A segregation of duty should exist between policy makers and industry promoters but, from my perspective and experience, clearly does not.
Consequently, there is no unbiased champion for the B.C. taxpayer’s rights at the policy table, and the costly consequences of this absence are hidden behind complexity.
I continue with the letter. “Billions of direct subsidization disguised as drilling incentives” is the next headline.
The deep-well credit program, originally designed around now outdated assumptions of drilling technology, represents an ongoing, eye-watering transfer of the provincial tax burden from natural gas producers to the B.C. taxpayer.
This program, originally devised in 2003, has directly reduced gas producers’ existing and future royalty liability to the Crown by nearly $6 billion Canadian today.
The subsidy continues to grow. In each of the last fiscal years the Crown has issued more offsetting deep credits than it collected in actual total oil and gas royalty revenue.
Put simply, the Crown is giving out $2 in available royalty tax rebates for every dollar in royalty tax payables.
I’ve been raising this in this Legislature for what must be two to three years now and seem to be hitting deaf ears. Frankly, the legislative press gallery have been caught up in the hoopla of the LNG promises and have really not been exploring the scale and level of this giveaway either
Let’s continue with this letter.
The deep credit program does not achieve any measurable behavioral impact on industry or benefit society other than increasing the profitability of gas production at the expense of the public.
When the program began, only a small fraction of new wells would qualify for credits.
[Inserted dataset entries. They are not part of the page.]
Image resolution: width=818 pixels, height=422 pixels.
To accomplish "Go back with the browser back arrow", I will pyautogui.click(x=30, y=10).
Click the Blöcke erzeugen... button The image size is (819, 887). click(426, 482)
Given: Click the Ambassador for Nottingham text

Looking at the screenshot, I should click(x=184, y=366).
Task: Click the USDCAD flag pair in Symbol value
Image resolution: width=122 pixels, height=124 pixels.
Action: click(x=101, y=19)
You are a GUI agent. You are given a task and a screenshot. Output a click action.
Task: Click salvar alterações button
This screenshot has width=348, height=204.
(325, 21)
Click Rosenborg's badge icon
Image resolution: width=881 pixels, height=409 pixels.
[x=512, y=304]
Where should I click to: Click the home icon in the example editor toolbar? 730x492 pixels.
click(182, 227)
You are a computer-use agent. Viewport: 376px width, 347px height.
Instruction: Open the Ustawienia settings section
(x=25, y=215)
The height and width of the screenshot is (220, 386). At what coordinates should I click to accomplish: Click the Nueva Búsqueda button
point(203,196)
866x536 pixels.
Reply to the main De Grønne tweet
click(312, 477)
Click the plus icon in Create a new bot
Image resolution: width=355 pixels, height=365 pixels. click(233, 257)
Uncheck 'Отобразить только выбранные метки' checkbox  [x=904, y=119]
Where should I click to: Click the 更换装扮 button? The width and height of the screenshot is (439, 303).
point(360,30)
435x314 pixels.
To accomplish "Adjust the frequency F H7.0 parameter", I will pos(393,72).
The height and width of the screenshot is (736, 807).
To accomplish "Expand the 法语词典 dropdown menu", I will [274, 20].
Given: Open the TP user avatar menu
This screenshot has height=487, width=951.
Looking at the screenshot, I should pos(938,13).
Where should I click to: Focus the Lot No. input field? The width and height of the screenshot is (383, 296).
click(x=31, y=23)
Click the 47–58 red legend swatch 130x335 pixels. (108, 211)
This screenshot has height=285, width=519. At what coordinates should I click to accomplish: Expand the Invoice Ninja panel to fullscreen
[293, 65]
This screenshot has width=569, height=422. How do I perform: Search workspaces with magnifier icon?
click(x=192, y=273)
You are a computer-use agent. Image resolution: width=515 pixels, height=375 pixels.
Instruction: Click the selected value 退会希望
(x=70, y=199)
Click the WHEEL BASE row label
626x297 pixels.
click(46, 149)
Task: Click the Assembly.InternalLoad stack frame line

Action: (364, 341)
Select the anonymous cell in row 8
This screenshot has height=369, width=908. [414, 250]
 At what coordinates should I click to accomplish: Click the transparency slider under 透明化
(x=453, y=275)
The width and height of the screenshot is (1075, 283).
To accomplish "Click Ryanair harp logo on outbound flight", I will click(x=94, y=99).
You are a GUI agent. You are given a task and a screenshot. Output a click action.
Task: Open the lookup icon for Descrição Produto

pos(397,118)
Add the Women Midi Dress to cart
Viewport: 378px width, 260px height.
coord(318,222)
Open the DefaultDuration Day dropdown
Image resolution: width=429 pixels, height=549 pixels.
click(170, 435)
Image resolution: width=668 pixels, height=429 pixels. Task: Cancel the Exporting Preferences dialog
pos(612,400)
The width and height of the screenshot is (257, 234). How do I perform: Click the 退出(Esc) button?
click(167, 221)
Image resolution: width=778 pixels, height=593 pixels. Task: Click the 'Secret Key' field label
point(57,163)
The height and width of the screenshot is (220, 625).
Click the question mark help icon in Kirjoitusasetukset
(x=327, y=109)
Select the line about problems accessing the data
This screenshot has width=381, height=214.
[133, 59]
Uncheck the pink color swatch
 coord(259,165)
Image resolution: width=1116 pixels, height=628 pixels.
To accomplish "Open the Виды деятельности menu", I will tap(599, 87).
A single deep well produces more gas than many shallower wells. Therefore, fewer total wells are needed to be drilled, with less surface equipment and road-building reducing costs and environmental harm.
However, in the past four years, 99 percent of all new wells qualify for the program. An industry would drill these types of wells regardless of our policy, due to the inherent cost savings and productivity gains that arise from horizontal fracking versus vertical fracking and profitability achieved by this modern, commonplace type of well construction.
Royalty tax reduction programs should be employed to change behaviour and solve specific problems, rather than a complex and misleadingly labeled subsidy.
The cost of drilling and completing a deep gas well in B.C.’s main formations has declined drastically over the past decade. Yet our royalty discounts per new deep well remain fixed.
The total producer cost of service allowances offset Crown revenue annually by over $100 million. In my opinion, the unfair and illogical way the allowance is granted to producers overcompensates them by many tens of millions of dollars per year at the expense of the B.C. public.
…The policy rewards high-cost operators while disincentivizing industry behaviours that might lower costs or increase efficiency.”
The above is from Hansard.
In recent years, IN-SIGHTS has often focused on two subjects: giveaways to private power producers (IPPs) and vanishing revenues from natural gas, despite substantially increased production.
The Horgan Government commissioned the Davidson report on IPPs. It reflected much of the information about IPPs that IN-SIGHTS readers have known for years. Rightly, it pinned the blame for this disastrous program on BC Liberals. That was politically convenient for the NDP.
However, while BC Hydro ratepayers are burdened by billions of dollars lost, the government has done nothing more than slow growth of payments to private power companies, most owned outside BC.
By messages to me and statements in the Legislature, members of government credited this site for drawing attention to excessive payments to IPPs. There has been no applause for me raising the other issue.
Excepting BC Green Party leader Andrew Weaver, politicians on both sides of BC’s Legislature are reluctant to discuss natural gas policies. This week, the BC NDP raised gas subsidies. That’s unfortunate because climate change is a critical threat to the world we live in and fossil fuels are a prime cause.